Can Labour really sleepwalk another 3 and a half years into disaster?

Saturday, December 10th, 2016

JC2

Their position continues to get worse, gradually

Lincolnshire has a habit of producing earthquakes. One in 1185 was powerful enough to badly damage Lincoln Cathedral. A more recent example, centred near Market Rasen at about 1am on 27 Feb 2008, was strong enough to wake people across large parts of the North and Midlands. To go by the reporting, the Sleaford & North Hykeham by-election didn’t generate similar tremors. The reporting is wrong; politics’ tectonic plates continue to move.

The reason why the reporters have it wrong is simple enough: there was no great drama to the election result. The Conservatives held a safe seat with a comfortable margin. No euphoric insurgents; no distraught losers. After the close call of Witney and the loss of Richmond Park to the Lib Dems, there’d be no third Tories in Trouble story. Quite the reverse.

And it’s in that reverse that the true scale of how extraordinary the result was can be seen. It was the smallest loss of vote share in any Con defence while in government since 1991. More, it was the largest Con share of the vote in a by-election during a Tory government since 1982 and the largest majority and largest percentage lead in those circumstances since 1971. This wasn’t just a hold, it was an absolute monster.

At the same time, Labour dropped back from second to fourth, losing 7% in the process (a net swing of 2.2% from Lab to Con). In fact, it was the sixth consecutive by-election where Labour has lost vote share when the Conservatives have been defending.

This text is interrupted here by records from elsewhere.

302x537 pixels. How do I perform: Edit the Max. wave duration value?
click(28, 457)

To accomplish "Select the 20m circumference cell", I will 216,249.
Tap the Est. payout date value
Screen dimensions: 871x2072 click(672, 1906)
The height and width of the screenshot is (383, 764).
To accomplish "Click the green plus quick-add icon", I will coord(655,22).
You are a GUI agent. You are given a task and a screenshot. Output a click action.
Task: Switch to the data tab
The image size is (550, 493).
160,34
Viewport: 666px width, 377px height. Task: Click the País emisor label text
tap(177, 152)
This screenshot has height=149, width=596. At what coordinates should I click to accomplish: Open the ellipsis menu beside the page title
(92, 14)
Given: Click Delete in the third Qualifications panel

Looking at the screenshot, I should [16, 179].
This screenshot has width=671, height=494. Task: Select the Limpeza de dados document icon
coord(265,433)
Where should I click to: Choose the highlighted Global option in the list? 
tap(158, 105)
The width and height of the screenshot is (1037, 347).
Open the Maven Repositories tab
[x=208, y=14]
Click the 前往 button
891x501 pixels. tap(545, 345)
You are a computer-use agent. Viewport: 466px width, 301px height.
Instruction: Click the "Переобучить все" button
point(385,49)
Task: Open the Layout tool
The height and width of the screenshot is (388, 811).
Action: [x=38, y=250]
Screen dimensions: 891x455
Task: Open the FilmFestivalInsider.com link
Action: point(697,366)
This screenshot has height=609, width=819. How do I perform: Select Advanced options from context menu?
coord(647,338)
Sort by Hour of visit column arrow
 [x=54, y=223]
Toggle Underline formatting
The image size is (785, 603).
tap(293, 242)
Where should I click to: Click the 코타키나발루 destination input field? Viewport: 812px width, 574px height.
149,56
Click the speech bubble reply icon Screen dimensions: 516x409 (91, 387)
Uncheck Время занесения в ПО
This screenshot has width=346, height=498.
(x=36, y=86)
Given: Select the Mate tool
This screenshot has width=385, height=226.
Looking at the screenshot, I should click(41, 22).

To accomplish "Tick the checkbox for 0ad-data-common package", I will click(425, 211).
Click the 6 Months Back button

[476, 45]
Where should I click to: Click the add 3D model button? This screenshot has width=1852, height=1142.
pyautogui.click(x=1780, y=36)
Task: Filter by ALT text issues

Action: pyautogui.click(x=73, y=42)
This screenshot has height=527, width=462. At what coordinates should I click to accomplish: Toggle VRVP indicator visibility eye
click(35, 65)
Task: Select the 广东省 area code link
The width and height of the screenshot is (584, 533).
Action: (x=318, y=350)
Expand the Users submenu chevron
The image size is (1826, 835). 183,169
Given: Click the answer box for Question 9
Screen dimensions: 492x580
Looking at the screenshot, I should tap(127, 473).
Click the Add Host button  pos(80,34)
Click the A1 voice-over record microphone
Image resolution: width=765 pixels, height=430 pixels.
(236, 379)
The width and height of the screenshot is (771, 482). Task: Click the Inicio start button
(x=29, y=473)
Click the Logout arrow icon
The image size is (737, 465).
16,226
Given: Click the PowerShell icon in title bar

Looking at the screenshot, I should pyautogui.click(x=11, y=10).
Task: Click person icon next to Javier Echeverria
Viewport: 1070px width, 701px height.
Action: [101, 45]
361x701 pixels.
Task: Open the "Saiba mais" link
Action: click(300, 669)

In five of the six, Labour started in second place.

To compound the bad news for the Red team yesterday, YouGov published a poll for The Times which gave the Conservatives a 17% lead and Labour a share of just 25%. By any objective reckoning, those are appalling figures for Labour. To be recording them with the Tories 19 months into their term in government, divided and appearing a little rudderless on Brexit, is nothing short of catastrophic. Not since 1983 has Labour scored so poorly in opposition (and those came either side of a landslide defeat, not in mid-term).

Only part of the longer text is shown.